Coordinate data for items
#####

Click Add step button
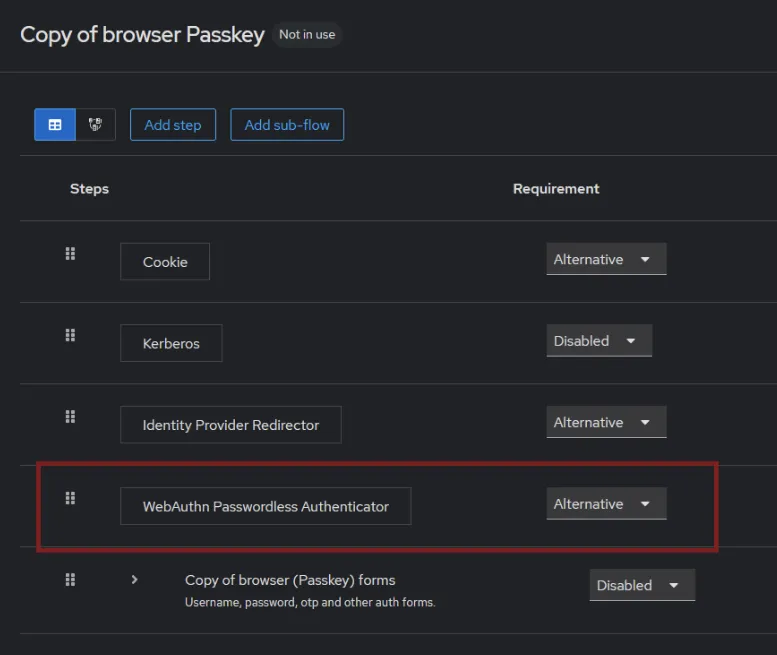[173, 125]
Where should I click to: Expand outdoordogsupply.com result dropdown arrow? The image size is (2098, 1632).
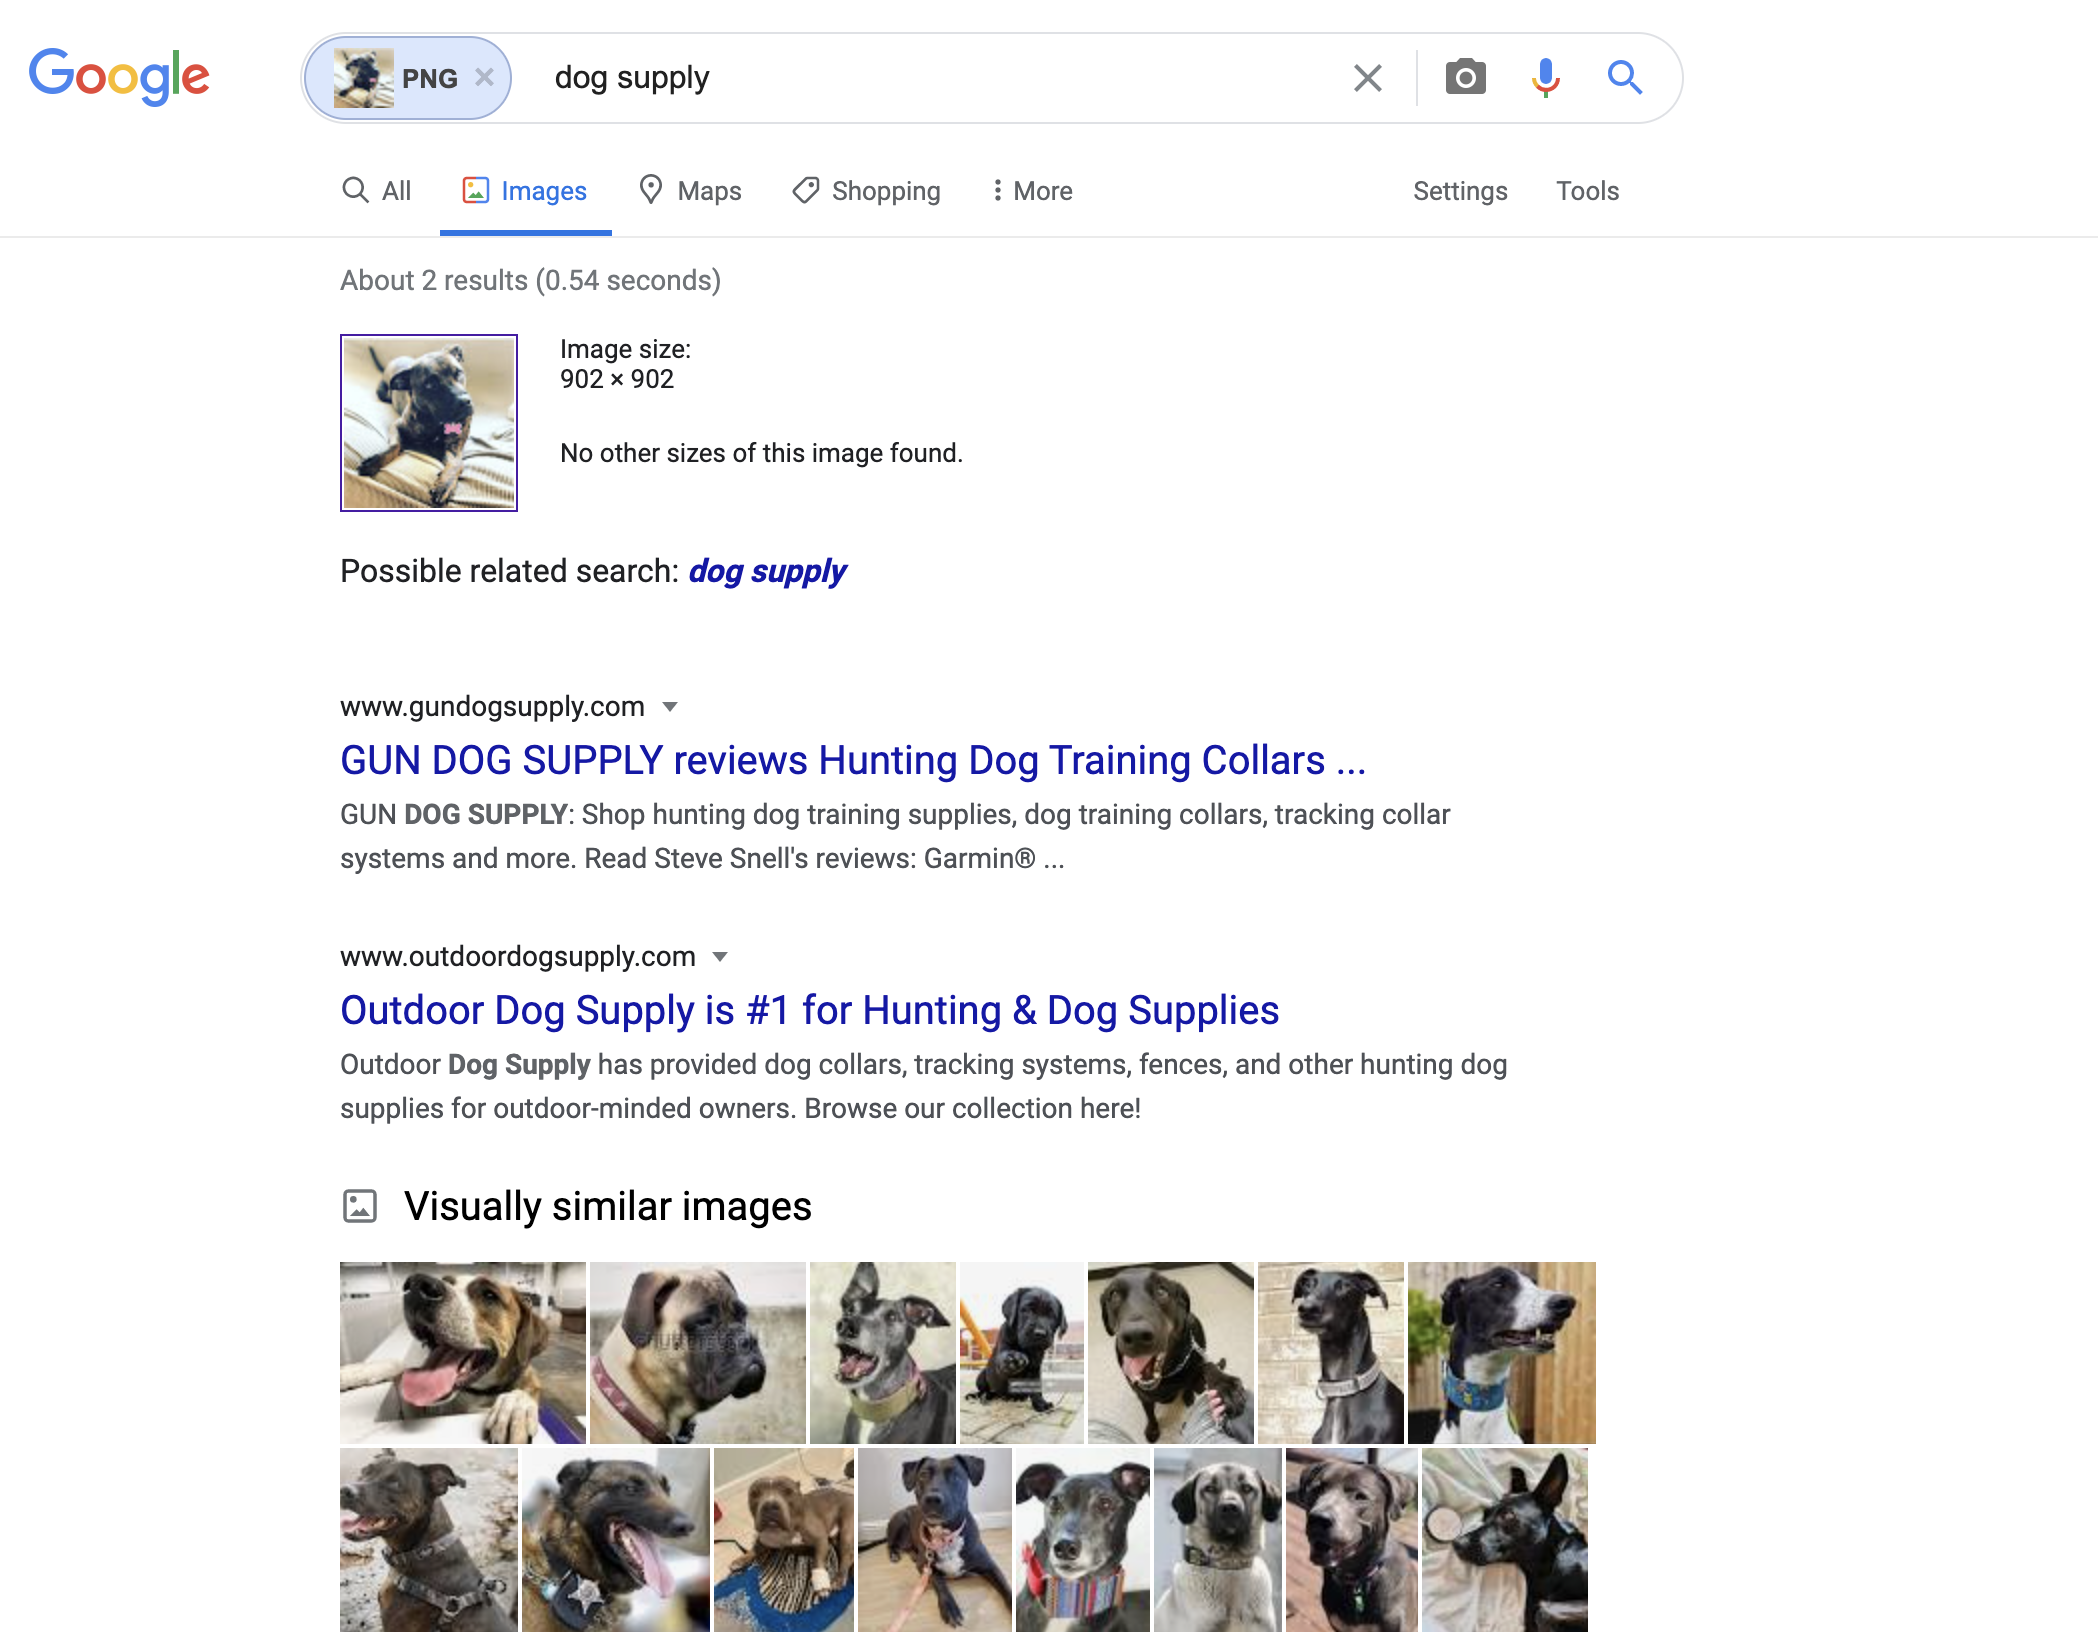[720, 957]
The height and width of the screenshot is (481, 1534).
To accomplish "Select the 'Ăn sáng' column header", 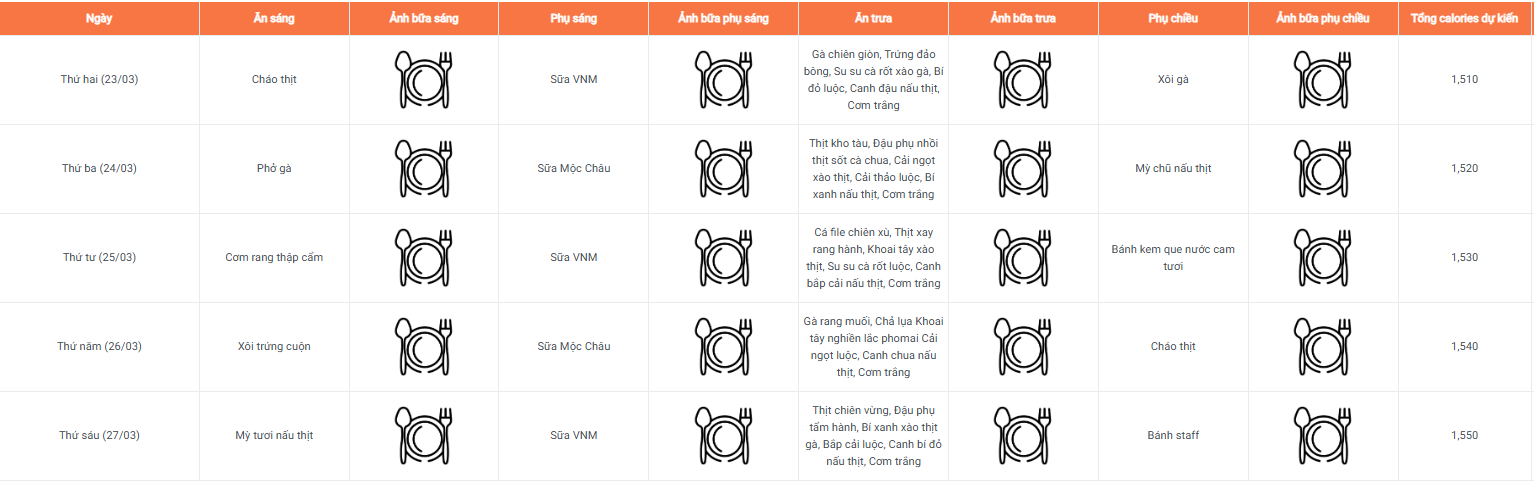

#####

# CHALLENGE:
Please return every line of the listing above that contains the string "size". Case counts.

# THE COMPLETED TASK:
Where should I click to: Expand outdoordogsupply.com result dropdown arrow? The image size is (2098, 1632).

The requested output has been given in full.